• _Acciones requeridas_
1. En el texto sobre la visita de Beatriz Sarlo a 678, ¿qué televisión emite ese programa?
2. Escribe una continuación del texto sobre la visita de Beatriz Sarlo a 678 a partir de su última oración.

• _Texto proporcionado_
'''
Se
olfateaba una batalla. Todos estaban alerta. Beatriz Sarlo –una de las
intelectuales más prestigiosas de Argentina y una de las voces que más
duramente critican al gobierno kirchnerista- había sido invitada a participar
de 678: un programa emitido por la
televisión pública que, en los hechos, funciona como el principal brazo
del gobierno dentro del universo mediático. Que Beatriz Sarlo fuera a 678 era un evento que sólo encontraba parangón
en el terreno deportivo: era un duelo. Un Boca-River. Una contienda en la que
apenas había dos espacios: el de vencedor y el de vencido.
—No
tenía ese registro –dice ahora Sarlo-, hasta que empecé a ver que en Twitter
decían “¿dónde es la previa a lo de Sarlo en 678?”. Hablaban como si fuera un partido. Ahí intuí que lo mío era
más que una visita.
'''
• _Sección de datos_
'''
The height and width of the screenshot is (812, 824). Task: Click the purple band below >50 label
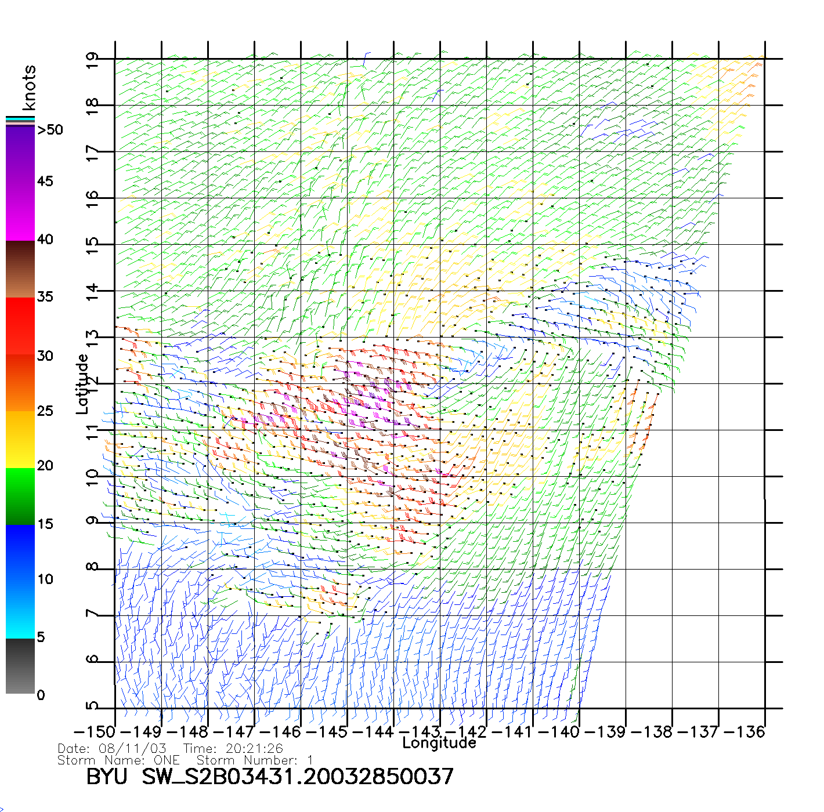point(20,154)
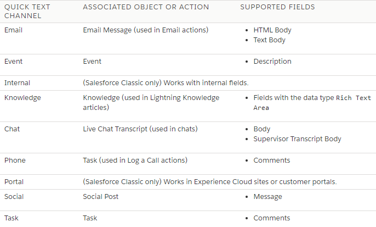The image size is (376, 227).
Task: Select the Chat channel cell
Action: pyautogui.click(x=12, y=129)
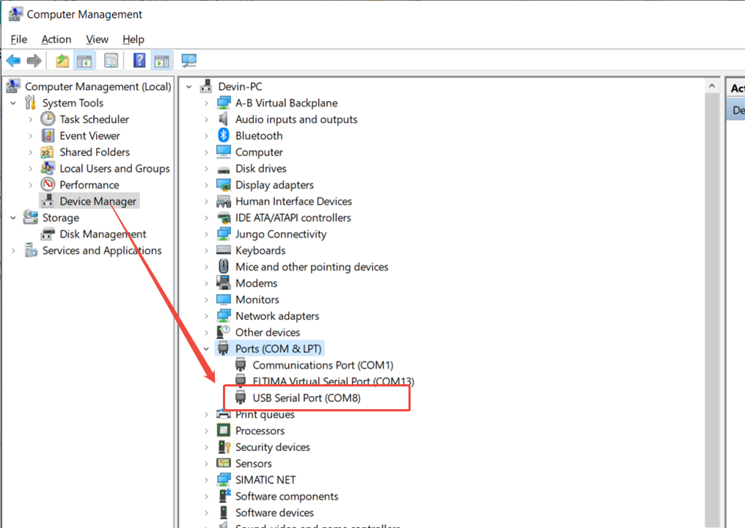
Task: Click the Up one level folder icon
Action: tap(62, 61)
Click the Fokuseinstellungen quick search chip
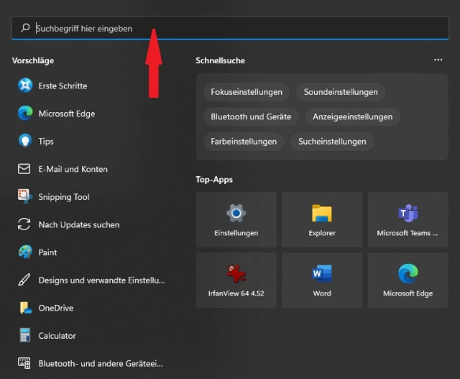This screenshot has height=379, width=460. tap(247, 92)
'''
• _Respuestas_
1. La televisión pública.

2.
Sarlo
había aceptado ir al programa por una única razón: acababa de publicar un
libro, La audacia y el cálculo, que
hacía un exhaustivo análisis del aparato cultural kirchnerista y que –entre otras cosas-
la emprendía contra 678 diciendo cosas como ésta: "Es desagradable
visualmente, con un panel integrado por bizarros o pedantes, sin obligaciones
con el ritmo televisivo, sin beautiful
people, producido en el canal público. Es pura y dura propaganda ideológica".
—Acepté
ir por una cuestión, digamos, de ética del discurso –dice-. Si escribo sobre
ellos tengo que ir. Pero no iba con ningún plan.
Cuando
llegó vio que detrás de cámaras había periodistas de medios nacionales e internacionales,
y ahí terminó de entender la trascendencia del asunto. Entonces decidió no
hablar. Se concentró. En los minutos previos a salir al aire, Sarlo no quiso cruzar
ni una palabra con los siete panelistas que iban a enfrentarla en ese encuentro
aparentemente desigual. Tampoco los observó; evitó mirarlos. La razón era
puramente deportiva: Sarlo ve mucho tenis –juega cuatro veces por semana- y
sabe que los partidos se juegan en varios terrenos, entre ellos el de la
mirada.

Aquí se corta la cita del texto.